# Refugee Visa for NZ..



## Haroon18

I Have applied for protection visa in Australia, which is rejected, my appeal is now in Refugee review Tribunal, am not sure, if they will grant me visa or not, i want to ask can i apply for visit visa of newzeand? will i be able to apply for Refugee visa in Newzeland then?Or any other country?
At the momment i am on briidging visa.. will i be able to get visa of anyother country or not?


----------



## topcat83

Haroon18 said:


> I Have applied for protection visa in Australia, which is rejected, my appeal is now in Refugee review Tribunal, am not sure, if they will grant me visa or not, i want to ask can i apply for visit visa of newzeand? will i be able to apply for Refugee visa in Newzeland then?Or any other country?
> At the momment i am on briidging visa.. will i be able to get visa of anyother country or not?

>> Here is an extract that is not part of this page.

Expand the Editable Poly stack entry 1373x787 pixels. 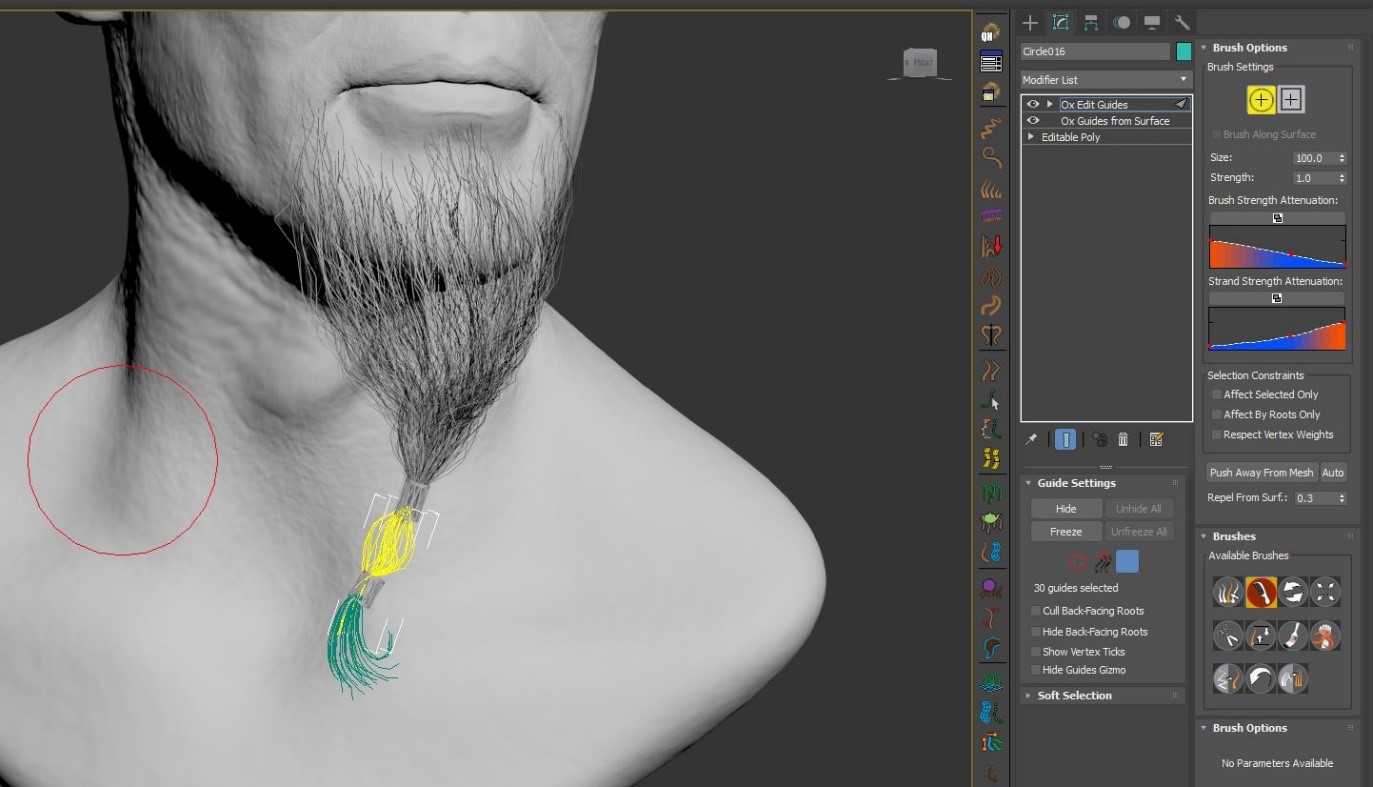1031,137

It depends on your reason for requesting a visa on the basis of being a refugee. I believe each case is judged on its own merit.

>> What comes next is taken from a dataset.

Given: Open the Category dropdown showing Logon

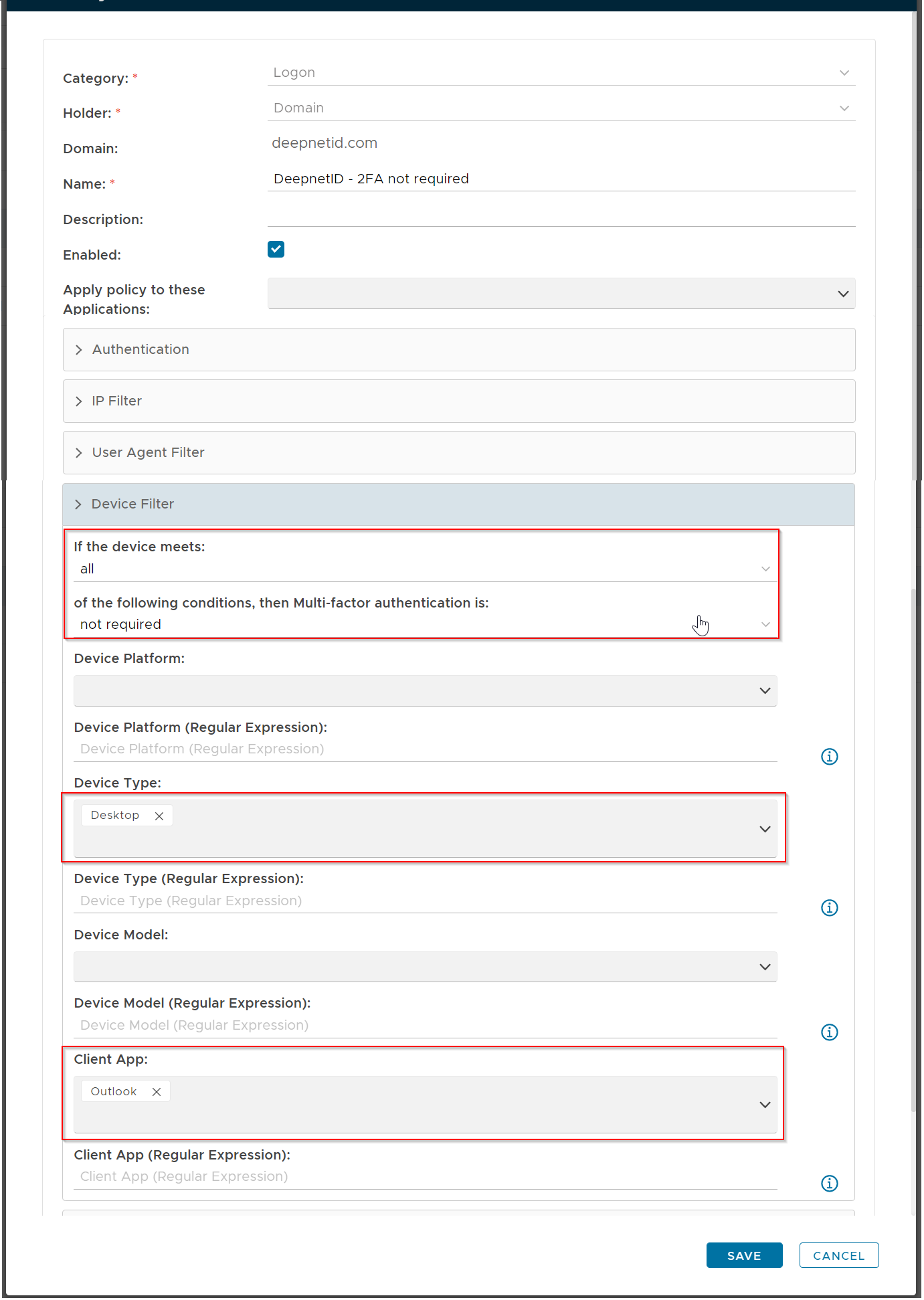Looking at the screenshot, I should point(561,73).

But the general definition of a refugee according to the paper below is 

_'Refugees are persons who are outside the country of their nationality and have a well-founded fear of being persecuted for reasons of race, religion, nationality, membership of a particular social group or political opinion and are unable or, owing to such fear, unwilling to avail themselves of the protection of that country or who not having a nationality and being outside the country of former habitual residence as a result of such events, are unable to, or owing to such fear, are unwilling to return to it.'_

See http://www.immigration.govt.nz/NR/r...BC63-4EFBAB2825DF/0/Refugeesandprotection.pdf


----------